A lumpsum puts every rupee to work from day one — strong when you accept today’s entry level and can stay long; harder when you prefer to average in. The math here uses one annual compounding step for clarity; it is not a scheme document.
What follows: your baseline, tenure and principal grids, return sensitivity, and a SIP contrast. Market-linked funds do not promise the assumed rate.
How this lumpsum growth model works
We apply the stated annual return once per year to the running balance — a simple compounding loop that separates principal, accumulated interest, and maturity. Real mutual funds mark to market daily; this model smooths returns into one annual step so you can compare scenarios quickly.
Calculation breakdown
- Principal: ₹92,10,000
- Estimated interest: ₹9,02,93,443
- Estimated maturity: ₹9,95,03,443
Scenario comparison
Different tenures
| Years | Interest | Maturity |
|---|---|---|
| 5 | ₹70,21,167 | ₹1,62,31,167 |
| 10 | ₹1,93,94,862 | ₹2,86,04,862 |
| 15 | ₹4,12,01,541 | ₹5,04,11,541 |
| 20 | ₹7,96,32,359 | ₹8,88,42,359 |
Different principal amounts (±15–25%)
| Scenario | Principal | Interest | Maturity |
|---|---|---|---|
| -25% vs base | ₹69,07,500 | ₹6,77,20,082 | ₹7,46,27,582 |
| -15% vs base | ₹78,28,500 | ₹7,67,49,426 | ₹8,45,77,926 |
| 15% vs base | ₹1,05,91,500 | ₹10,38,37,459 | ₹11,44,28,959 |
| 25% vs base | ₹1,15,12,500 | ₹11,28,66,803 | ₹12,43,79,303 |
Different return assumptions (same P and tenure)
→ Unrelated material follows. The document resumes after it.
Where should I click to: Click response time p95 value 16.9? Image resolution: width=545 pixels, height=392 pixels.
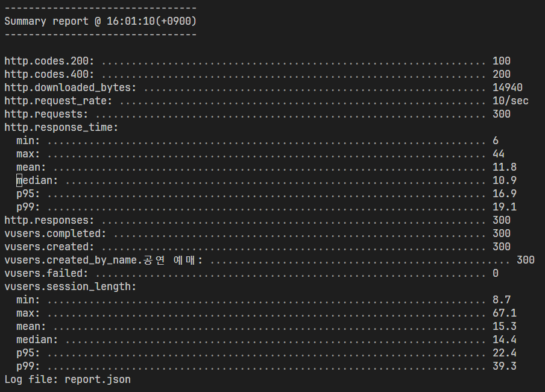point(505,194)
| Scenario | Rate | Interest | Maturity |
|---|---|---|---|
| -25% vs base | 9% | ₹4,70,52,119 | ₹5,62,62,119 |
| -15% vs base | 10.2% | ₹6,15,96,498 | ₹7,08,06,498 |
| Base rate | 12% | ₹9,02,93,443 | ₹9,95,03,443 |
| 15% vs base | 13.8% | ₹12,98,64,380 | ₹13,90,74,380 |
| 25% vs base | 15% | ₹16,41,36,181 | ₹17,33,46,181 |
Comparison: lumpsum vs SIP (illustrative)
For perspective, an illustrative SIP of ₹36,548 per month at 12% for 21 years could land near ₹4,16,16,265 — different risk/return path than a one-time lumpsum; not a recommendation.
Lumpsum vs SIP is not a moral choice — it is a cash-flow and risk trade-off. If you already hold a large corpus, lumpsum deployment may be appropriate; if you are early in your career, SIPs can enforce discipline. Use both calculators on EasyCal to stress-test assumptions.
Frequently asked questions
- What is the future value of ₹92,10,000 at 12% for 21 years?
- Under annual compounding (illustrative), maturity is about ₹9,95,03,443 with interest near ₹9,02,93,443. Actual mutual fund lumpsum returns are not guaranteed.
- Lumpsum vs SIP — which is better?
- Lumpsum deploys capital immediately; SIP spreads entries over time. Risk/return profiles differ — use both calculators for perspective.
- Is this mutual fund lumpsum calculator India specific?
- It uses rupee amounts and common search intent for Indian investors; returns are illustrative, not a fund quote.
- Does this include tax?
- No — capital gains tax rules vary by asset and holding period.
- Can I change the return assumption?
- Yes — rerun with a lower rate for conservative planning.
- Where can I explore more scenarios?
- Use the internal links below for nearby principals, tenures, and rates.
Internal linking — related lumpsum calculator pages
Explore nearby scenarios on EasyCal — each link opens a calculator page with matching inputs (programmatic SEO).
- Lumpsum — 93.1 lakh · 21 years @ 12%
- Lumpsum — 94.1 lakh · 21 years @ 12%
- Lumpsum — 97.1 lakh · 21 years @ 12%
- Lumpsum — 100 lakh · 21 years @ 12%
- Lumpsum — 91.1 lakh · 21 years @ 12%
- Lumpsum — 90.1 lakh · 21 years @ 12%
- Lumpsum — 87.1 lakh · 21 years @ 12%
- Lumpsum — 82.1 lakh · 21 years @ 12%
- Lumpsum — 92.1 lakh · 23 years @ 12%
- Lumpsum — 92.1 lakh · 26 years @ 12%
Illustrative compounding only — not investment advice.